> **Work instructions**
Replace "column chooser" with "field picker" in the data, from the line that holds "You are a GUI" through the end, both included, and give back only those lines with no other change. Leave the pictures out of your answer.

-- start Material --

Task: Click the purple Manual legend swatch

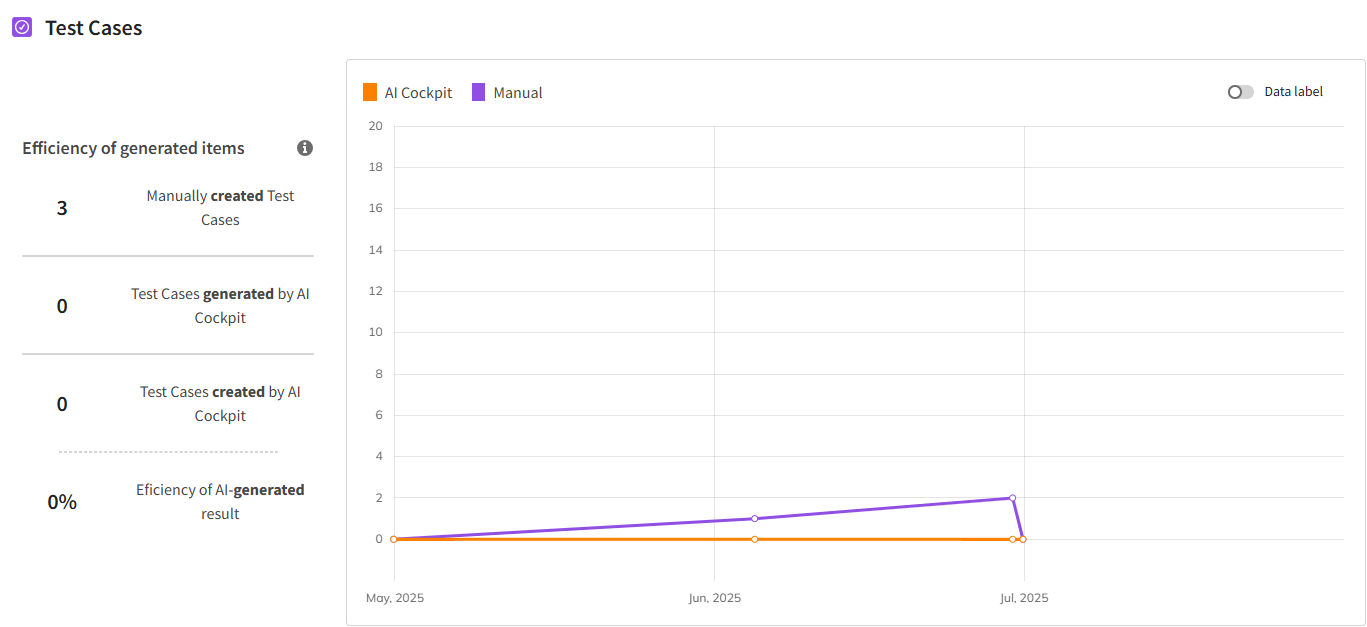Action: [478, 93]
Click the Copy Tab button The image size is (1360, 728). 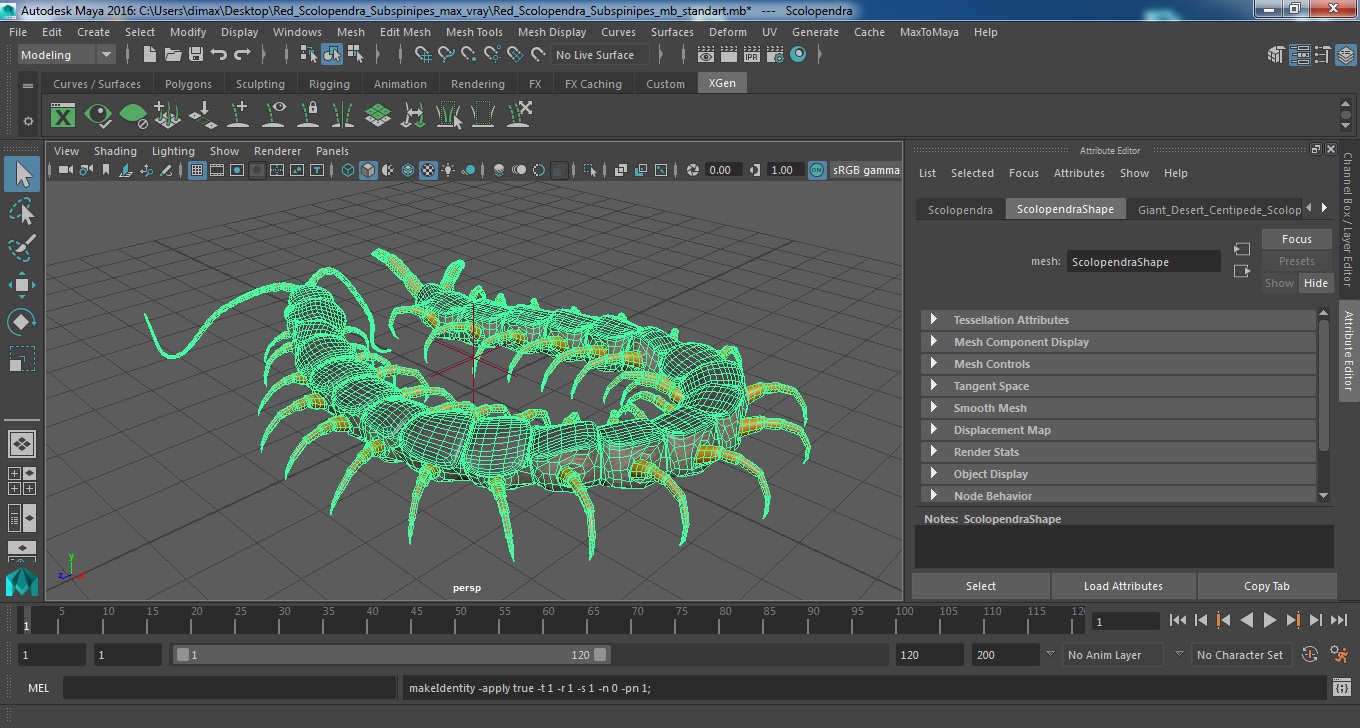click(x=1266, y=586)
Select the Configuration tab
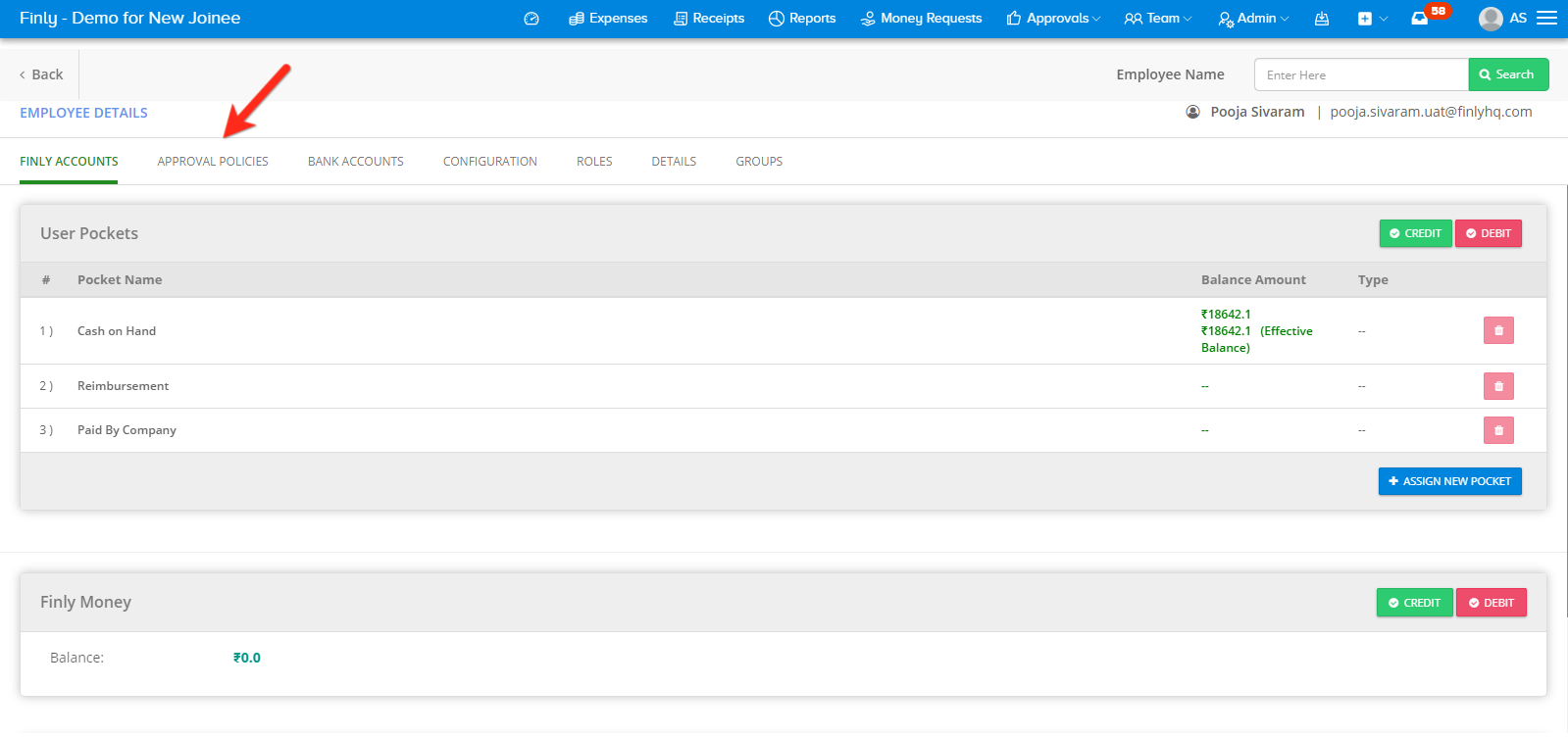Image resolution: width=1568 pixels, height=737 pixels. tap(489, 162)
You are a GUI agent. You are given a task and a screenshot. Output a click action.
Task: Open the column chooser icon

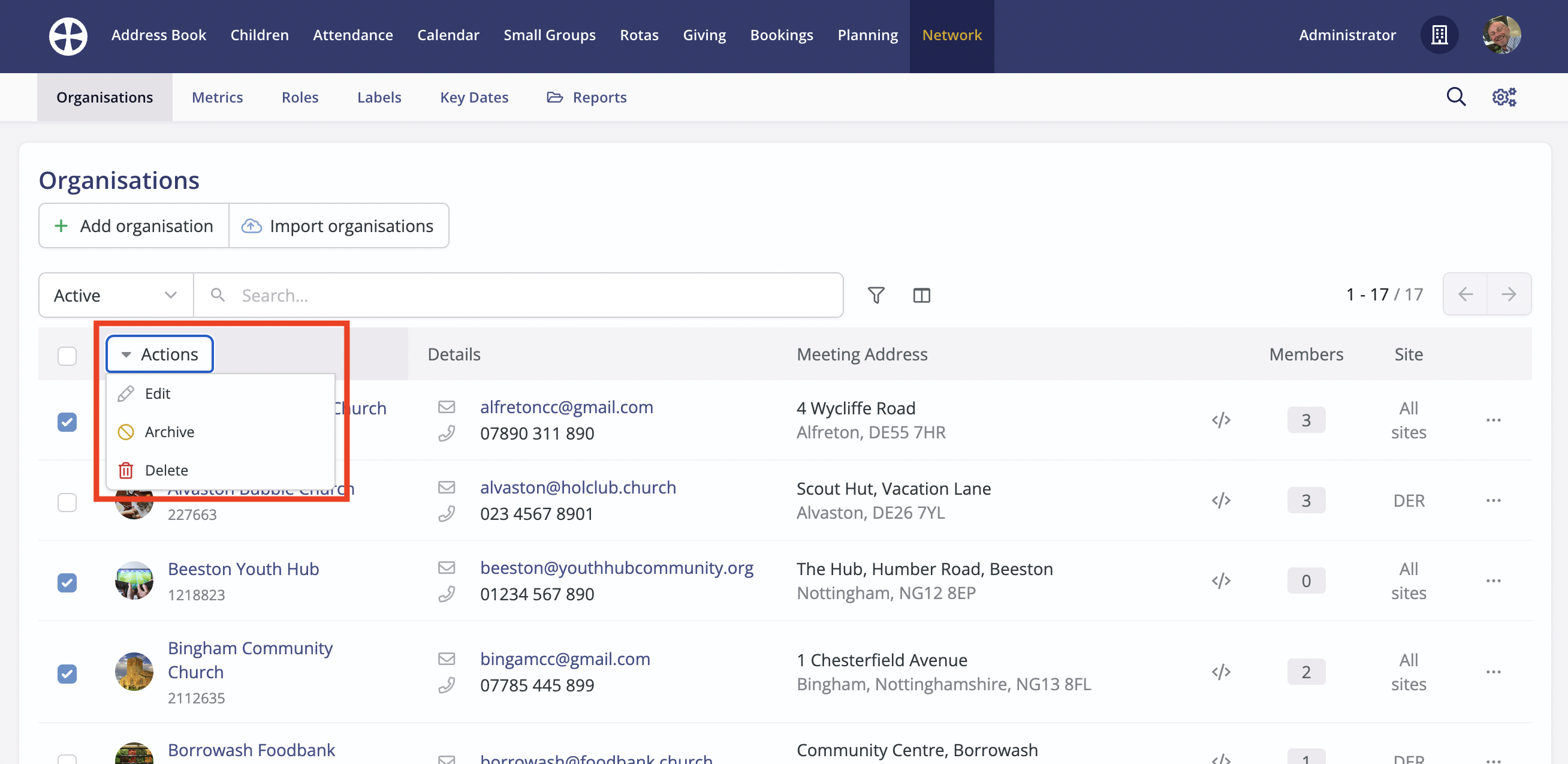point(921,295)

-- end Material --

> **Complete answer**
You are a GUI agent. You are given a task and a screenshot. Output a click action.
Task: Open the field picker icon

point(921,295)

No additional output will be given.